[Registros contenidos en un conjunto de datos]
==================================================
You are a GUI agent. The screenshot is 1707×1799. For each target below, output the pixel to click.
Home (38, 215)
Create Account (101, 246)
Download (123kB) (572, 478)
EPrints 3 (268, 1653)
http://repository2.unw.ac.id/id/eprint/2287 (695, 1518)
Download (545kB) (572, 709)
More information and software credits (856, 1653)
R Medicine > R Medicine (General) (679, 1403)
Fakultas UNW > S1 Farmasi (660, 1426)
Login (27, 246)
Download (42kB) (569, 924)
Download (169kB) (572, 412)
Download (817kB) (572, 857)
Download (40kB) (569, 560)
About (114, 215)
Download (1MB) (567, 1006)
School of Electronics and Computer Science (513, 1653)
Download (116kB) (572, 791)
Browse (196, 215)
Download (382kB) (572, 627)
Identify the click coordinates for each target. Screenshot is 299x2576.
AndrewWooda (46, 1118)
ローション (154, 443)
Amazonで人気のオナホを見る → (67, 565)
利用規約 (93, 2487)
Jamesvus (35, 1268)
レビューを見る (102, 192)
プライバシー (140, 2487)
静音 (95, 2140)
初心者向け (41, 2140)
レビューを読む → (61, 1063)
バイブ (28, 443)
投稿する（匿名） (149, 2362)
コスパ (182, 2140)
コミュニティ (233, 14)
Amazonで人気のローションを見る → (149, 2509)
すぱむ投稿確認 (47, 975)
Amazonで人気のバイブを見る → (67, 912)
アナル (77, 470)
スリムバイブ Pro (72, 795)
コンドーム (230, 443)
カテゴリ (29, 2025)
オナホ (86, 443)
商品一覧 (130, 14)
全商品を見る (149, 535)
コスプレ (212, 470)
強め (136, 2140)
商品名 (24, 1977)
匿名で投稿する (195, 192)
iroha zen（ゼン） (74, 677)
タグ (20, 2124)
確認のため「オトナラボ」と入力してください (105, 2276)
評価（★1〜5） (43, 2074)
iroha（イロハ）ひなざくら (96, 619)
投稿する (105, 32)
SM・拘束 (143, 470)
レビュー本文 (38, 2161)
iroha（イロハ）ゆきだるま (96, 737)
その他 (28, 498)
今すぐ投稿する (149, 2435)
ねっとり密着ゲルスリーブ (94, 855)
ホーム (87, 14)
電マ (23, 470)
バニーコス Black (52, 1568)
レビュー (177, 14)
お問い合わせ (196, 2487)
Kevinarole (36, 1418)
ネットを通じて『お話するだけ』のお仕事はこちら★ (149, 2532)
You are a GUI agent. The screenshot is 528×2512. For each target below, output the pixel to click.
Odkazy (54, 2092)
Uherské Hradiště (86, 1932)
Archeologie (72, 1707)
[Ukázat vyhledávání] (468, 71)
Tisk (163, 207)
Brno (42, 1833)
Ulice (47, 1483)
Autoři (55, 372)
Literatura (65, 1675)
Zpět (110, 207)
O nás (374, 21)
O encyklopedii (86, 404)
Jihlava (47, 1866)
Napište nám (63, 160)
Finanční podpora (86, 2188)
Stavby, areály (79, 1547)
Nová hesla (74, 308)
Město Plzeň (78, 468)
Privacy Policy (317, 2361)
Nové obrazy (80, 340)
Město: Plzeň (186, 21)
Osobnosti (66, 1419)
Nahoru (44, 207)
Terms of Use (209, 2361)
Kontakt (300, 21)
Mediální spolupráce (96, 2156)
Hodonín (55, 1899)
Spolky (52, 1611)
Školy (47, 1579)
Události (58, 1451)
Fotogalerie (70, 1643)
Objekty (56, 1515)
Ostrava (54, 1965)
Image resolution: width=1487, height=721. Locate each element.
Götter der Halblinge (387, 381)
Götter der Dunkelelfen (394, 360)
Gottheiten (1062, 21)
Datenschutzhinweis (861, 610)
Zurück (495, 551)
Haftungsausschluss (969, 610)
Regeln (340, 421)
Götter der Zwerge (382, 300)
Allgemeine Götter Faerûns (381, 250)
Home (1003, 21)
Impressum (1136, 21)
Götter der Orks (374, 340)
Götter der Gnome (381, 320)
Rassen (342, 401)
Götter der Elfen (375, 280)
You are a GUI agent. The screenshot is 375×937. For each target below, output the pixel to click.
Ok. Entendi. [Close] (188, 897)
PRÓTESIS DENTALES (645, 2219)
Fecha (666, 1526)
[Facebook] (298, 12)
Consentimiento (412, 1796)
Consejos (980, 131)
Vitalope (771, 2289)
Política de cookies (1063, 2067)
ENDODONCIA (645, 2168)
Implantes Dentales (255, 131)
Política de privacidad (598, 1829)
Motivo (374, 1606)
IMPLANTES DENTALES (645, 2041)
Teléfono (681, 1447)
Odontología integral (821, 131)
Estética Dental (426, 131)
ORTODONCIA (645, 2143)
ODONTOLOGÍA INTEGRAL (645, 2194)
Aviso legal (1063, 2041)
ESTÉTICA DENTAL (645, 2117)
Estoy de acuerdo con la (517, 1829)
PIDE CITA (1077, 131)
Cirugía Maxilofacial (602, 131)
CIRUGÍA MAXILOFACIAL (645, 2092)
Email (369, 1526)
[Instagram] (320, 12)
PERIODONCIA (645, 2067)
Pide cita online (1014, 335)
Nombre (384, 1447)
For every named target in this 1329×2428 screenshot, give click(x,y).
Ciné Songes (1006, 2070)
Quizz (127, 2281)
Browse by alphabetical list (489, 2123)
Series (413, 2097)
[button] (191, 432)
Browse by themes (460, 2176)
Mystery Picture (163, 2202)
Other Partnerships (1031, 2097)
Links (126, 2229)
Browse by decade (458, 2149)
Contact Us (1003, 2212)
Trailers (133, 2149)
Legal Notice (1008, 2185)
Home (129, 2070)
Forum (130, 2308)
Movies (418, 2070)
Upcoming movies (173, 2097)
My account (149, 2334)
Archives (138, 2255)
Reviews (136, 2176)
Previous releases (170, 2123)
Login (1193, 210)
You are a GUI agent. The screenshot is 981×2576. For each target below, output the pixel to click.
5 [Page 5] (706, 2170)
==================================================
→ INSTRUCCIONES
Cambie el nombre "GUI agent" por "asistente gráfico" en todas las filas y reprodúzcalas sin alterar nada más.

→ SOLUCIÓN DEL EJERCICIO
You are a asistente gráfico. The screenshot is 1707×1799. For each target below, output the pixel to click.
Home (38, 215)
Create Account (101, 246)
Download (123kB) (572, 478)
EPrints 3 (268, 1653)
http://repository2.unw.ac.id/id/eprint/2287 (695, 1518)
Download (545kB) (572, 709)
More information and software credits (856, 1653)
R Medicine > R Medicine (General) (679, 1403)
Fakultas UNW > S1 Farmasi (660, 1426)
Login (27, 246)
Download (42kB) (569, 924)
Download (169kB) (572, 412)
Download (817kB) (572, 857)
Download (40kB) (569, 560)
About (114, 215)
Download (1MB) (567, 1006)
School of Electronics and Computer Science (513, 1653)
Download (116kB) (572, 791)
Browse (196, 215)
Download (382kB) (572, 627)
Identify the click coordinates for each target. Screenshot is 299x2576.
AndrewWooda (46, 1118)
ローション (154, 443)
Amazonで人気のオナホを見る → (67, 565)
利用規約 (93, 2487)
Jamesvus (35, 1268)
レビューを見る (102, 192)
プライバシー (140, 2487)
静音 (95, 2140)
初心者向け (41, 2140)
レビューを読む → (61, 1063)
バイブ (28, 443)
投稿する（匿名） (149, 2362)
コスパ (182, 2140)
コミュニティ (233, 14)
Amazonで人気のローションを見る → (149, 2509)
すぱむ投稿確認 (47, 975)
Amazonで人気のバイブを見る → (67, 912)
アナル (77, 470)
スリムバイブ Pro (72, 795)
コンドーム (230, 443)
カテゴリ (29, 2025)
オナホ (86, 443)
商品一覧 (130, 14)
全商品を見る (149, 535)
コスプレ (212, 470)
強め (136, 2140)
商品名 (24, 1977)
匿名で投稿する (195, 192)
iroha zen（ゼン） (74, 677)
タグ (20, 2124)
確認のため「オトナラボ」と入力してください (105, 2276)
評価（★1〜5） (43, 2074)
iroha（イロハ）ひなざくら (96, 619)
投稿する (105, 32)
SM・拘束 (143, 470)
レビュー本文 (38, 2161)
iroha（イロハ）ゆきだるま (96, 737)
その他 (28, 498)
今すぐ投稿する (149, 2435)
ねっとり密着ゲルスリーブ (94, 855)
ホーム (87, 14)
電マ (23, 470)
バニーコス Black (52, 1568)
レビュー (177, 14)
お問い合わせ (196, 2487)
Kevinarole (36, 1418)
ネットを通じて『お話するだけ』のお仕事はこちら★ (149, 2532)
You are a asistente gráfico. The screenshot is 528×2512. For each target below, output the pixel to click.
Odkazy (54, 2092)
Uherské Hradiště (86, 1932)
Archeologie (72, 1707)
[Ukázat vyhledávání] (468, 71)
Tisk (163, 207)
Brno (42, 1833)
Ulice (47, 1483)
Autoři (55, 372)
Literatura (65, 1675)
Zpět (110, 207)
O nás (374, 21)
O encyklopedii (86, 404)
Jihlava (47, 1866)
Napište nám (63, 160)
Finanční podpora (86, 2188)
Stavby, areály (79, 1547)
Nová hesla (74, 308)
Město Plzeň (78, 468)
Privacy Policy (317, 2361)
Nové obrazy (80, 340)
Město: Plzeň (186, 21)
Osobnosti (66, 1419)
Nahoru (44, 207)
Terms of Use (209, 2361)
Kontakt (300, 21)
Mediální spolupráce (96, 2156)
Hodonín (55, 1899)
Spolky (52, 1611)
Školy (47, 1579)
Události (58, 1451)
Fotogalerie (70, 1643)
Objekty (56, 1515)
Ostrava (54, 1965)
Image resolution: width=1487, height=721. Locate each element.
Götter der Halblinge (387, 381)
Götter der Dunkelelfen (394, 360)
Gottheiten (1062, 21)
Datenschutzhinweis (861, 610)
Zurück (495, 551)
Haftungsausschluss (969, 610)
Regeln (340, 421)
Götter der Zwerge (382, 300)
Allgemeine Götter Faerûns (381, 250)
Home (1003, 21)
Impressum (1136, 21)
Götter der Orks (374, 340)
Götter der Gnome (381, 320)
Rassen (342, 401)
Götter der Elfen (375, 280)
You are a asistente gráfico. The screenshot is 375×937. For each target below, output the pixel to click.
Ok. Entendi. [Close] (188, 897)
PRÓTESIS DENTALES (645, 2219)
Fecha (666, 1526)
[Facebook] (298, 12)
Consentimiento (412, 1796)
Consejos (980, 131)
Vitalope (771, 2289)
Política de cookies (1063, 2067)
ENDODONCIA (645, 2168)
Implantes Dentales (255, 131)
Política de privacidad (598, 1829)
Motivo (374, 1606)
IMPLANTES DENTALES (645, 2041)
Teléfono (681, 1447)
Odontología integral (821, 131)
Estética Dental (426, 131)
ORTODONCIA (645, 2143)
ODONTOLOGÍA INTEGRAL (645, 2194)
Aviso legal (1063, 2041)
ESTÉTICA DENTAL (645, 2117)
Estoy de acuerdo con la (517, 1829)
PIDE CITA (1077, 131)
Cirugía Maxilofacial (602, 131)
CIRUGÍA MAXILOFACIAL (645, 2092)
Email (369, 1526)
[Instagram] (320, 12)
PERIODONCIA (645, 2067)
Pide cita online (1014, 335)
Nombre (384, 1447)
For every named target in this 1329×2428 screenshot, give click(x,y).
Ciné Songes (1006, 2070)
Quizz (127, 2281)
Browse by alphabetical list (489, 2123)
Series (413, 2097)
[button] (191, 432)
Browse by themes (460, 2176)
Mystery Picture (163, 2202)
Other Partnerships (1031, 2097)
Links (126, 2229)
Browse by decade (458, 2149)
Contact Us (1003, 2212)
Trailers (133, 2149)
Legal Notice (1008, 2185)
Home (129, 2070)
Forum (130, 2308)
Movies (418, 2070)
Upcoming movies (173, 2097)
My account (149, 2334)
Archives (138, 2255)
Reviews (136, 2176)
Previous releases (170, 2123)
Login (1193, 210)
You are a asistente gráfico. The screenshot is 981×2576. For each target below, output the pixel to click.
5 [Page 5] (706, 2170)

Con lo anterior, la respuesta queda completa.